#### OBJETIVO:
Por favor, reproduza da crítica do álbum o trecho que vai de "Instrumentalmente, outro dos" até "de Venus Doom.", inclusive.

#### TEXTO FORNECIDO:
Os riffs sujos e bastante "sabbathianos" são a nota dominante no álbum, a par com os inúmeros solos que todas as músicas sem excepção apresentam. Este foi de resto, um caminho pelo qual a banda explicitamente optou, isto é, dar mais destaque e tempo à guitarra nesta proposta.
O trabalho de guitarra apresenta-se assim como um dos principais pontos de interesse do álbum. Muito variado, pesado, como uma distorção diferente da usada antigamente mas ainda assim distinta da maioria do que se faz actualmente, com vibrantes passagens em várias músicas entre muitos outros atractivos que se vão descobrindo a cada audição, pois os pormenores com que Linde vai polvilhando o álbum são muitos e variados.

Instrumentalmente, outro dos factores que se saúda é o regresso do baixo a um papel de relevo num trabalho da banda. Depois de alguns álbuns relegado para segundo plano, Migé volta a apresentar-se como um elemento realmente importante na construção da atmosfera de um álbum de HIM, tal como acontecia nos tempos de Razorblade Romance, não se limitando a "encher". Em consonância com a guitarra, o baixo assume um papel importante para a atmosfera densa e profunda que todo o álbum tem, através de riffs fortes e demarcados. Alguns dos melhores momentos do álbum são quando o baixo e a guitarra como que se interligaram e formam um par sonoro atmosférico e negro que em muito beneficia o sentimento geral de Venus Doom.

A bateria de Gas encontra-se numa toada semelhante a tudo o resto, com diversas variações de estilo em todo o álbum. Esta versatilidade assenta bem a Gas que é um vocalista bastante completo e cheio de ideias musicalmente distintas (é, por exemplo, baterista numa banda de Grindcore), tal como provam os momentos de espantoso relevo e exoticidade (a percussão em Sleepwalking Past Hope é um destes momentos).

#### Registos extraídos de uma coleção:
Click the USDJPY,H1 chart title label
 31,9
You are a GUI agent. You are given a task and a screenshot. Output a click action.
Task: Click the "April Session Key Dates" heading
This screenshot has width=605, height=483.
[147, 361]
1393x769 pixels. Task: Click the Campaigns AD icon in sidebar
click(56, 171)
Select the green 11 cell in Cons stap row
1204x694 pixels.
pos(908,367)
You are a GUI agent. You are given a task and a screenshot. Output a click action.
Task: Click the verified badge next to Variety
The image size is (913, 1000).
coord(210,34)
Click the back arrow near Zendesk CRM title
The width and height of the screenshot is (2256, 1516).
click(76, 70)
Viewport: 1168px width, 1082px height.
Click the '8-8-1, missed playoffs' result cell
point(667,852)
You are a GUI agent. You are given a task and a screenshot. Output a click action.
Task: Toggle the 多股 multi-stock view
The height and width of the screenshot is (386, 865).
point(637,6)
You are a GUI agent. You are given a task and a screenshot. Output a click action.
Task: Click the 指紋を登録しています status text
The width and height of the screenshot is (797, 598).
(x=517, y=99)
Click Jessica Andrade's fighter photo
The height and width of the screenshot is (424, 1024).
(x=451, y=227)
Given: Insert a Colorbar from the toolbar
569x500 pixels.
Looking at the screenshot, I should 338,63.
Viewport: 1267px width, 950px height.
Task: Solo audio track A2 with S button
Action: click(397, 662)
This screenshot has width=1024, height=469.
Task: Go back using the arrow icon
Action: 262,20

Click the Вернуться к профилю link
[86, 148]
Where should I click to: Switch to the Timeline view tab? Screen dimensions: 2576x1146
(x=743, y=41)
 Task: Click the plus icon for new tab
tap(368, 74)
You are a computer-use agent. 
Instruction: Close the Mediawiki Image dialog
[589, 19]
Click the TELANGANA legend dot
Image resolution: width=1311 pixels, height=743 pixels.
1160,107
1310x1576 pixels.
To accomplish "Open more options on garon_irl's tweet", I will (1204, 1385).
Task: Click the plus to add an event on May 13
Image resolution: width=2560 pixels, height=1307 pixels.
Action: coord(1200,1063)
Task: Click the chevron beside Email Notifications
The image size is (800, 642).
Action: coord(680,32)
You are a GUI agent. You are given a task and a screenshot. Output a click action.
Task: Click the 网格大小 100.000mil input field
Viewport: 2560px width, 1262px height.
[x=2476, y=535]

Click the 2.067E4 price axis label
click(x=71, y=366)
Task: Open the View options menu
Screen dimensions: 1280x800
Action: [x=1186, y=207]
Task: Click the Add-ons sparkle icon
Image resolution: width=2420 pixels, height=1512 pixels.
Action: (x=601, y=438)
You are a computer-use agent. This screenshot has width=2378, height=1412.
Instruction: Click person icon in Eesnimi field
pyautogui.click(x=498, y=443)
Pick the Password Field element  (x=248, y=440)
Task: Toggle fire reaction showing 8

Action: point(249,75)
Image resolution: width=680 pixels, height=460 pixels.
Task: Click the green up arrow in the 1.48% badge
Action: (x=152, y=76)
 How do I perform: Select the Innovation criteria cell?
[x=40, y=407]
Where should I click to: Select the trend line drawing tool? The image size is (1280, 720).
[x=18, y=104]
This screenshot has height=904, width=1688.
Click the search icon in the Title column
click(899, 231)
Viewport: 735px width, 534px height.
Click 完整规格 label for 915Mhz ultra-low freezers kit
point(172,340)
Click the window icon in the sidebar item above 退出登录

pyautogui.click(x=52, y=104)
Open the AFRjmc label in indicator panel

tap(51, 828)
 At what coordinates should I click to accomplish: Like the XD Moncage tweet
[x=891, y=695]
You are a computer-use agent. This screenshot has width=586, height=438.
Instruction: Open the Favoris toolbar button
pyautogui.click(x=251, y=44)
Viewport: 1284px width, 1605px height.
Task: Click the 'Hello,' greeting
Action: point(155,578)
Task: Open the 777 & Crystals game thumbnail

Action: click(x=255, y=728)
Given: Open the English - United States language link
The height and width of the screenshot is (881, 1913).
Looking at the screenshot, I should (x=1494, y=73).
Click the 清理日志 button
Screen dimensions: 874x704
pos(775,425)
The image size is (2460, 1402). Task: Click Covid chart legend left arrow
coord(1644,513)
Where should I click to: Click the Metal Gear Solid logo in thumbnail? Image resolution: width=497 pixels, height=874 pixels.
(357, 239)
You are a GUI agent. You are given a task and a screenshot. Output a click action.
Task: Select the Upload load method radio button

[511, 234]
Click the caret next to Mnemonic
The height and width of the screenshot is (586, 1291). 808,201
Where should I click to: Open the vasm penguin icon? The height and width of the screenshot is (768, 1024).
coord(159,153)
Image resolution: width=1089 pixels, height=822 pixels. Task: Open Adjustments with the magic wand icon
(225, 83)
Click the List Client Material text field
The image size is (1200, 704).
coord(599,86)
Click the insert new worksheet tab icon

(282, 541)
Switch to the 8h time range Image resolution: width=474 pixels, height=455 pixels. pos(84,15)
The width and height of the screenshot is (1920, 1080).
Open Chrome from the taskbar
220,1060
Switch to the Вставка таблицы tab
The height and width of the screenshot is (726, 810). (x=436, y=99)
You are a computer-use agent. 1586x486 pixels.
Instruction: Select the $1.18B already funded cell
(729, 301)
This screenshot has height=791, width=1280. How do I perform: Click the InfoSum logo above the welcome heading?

#### RESULTADO:
Instrumentalmente, outro dos factores que se saúda é o regresso do baixo a um papel de relevo num trabalho da banda. Depois de alguns álbuns relegado para segundo plano, Migé volta a apresentar-se como um elemento realmente importante na construção da atmosfera de um álbum de HIM, tal como acontecia nos tempos de Razorblade Romance, não se limitando a "encher". Em consonância com a guitarra, o baixo assume um papel importante para a atmosfera densa e profunda que todo o álbum tem, através de riffs fortes e demarcados. Alguns dos melhores momentos do álbum são quando o baixo e a guitarra como que se interligaram e formam um par sonoro atmosférico e negro que em muito beneficia o sentimento geral de Venus Doom.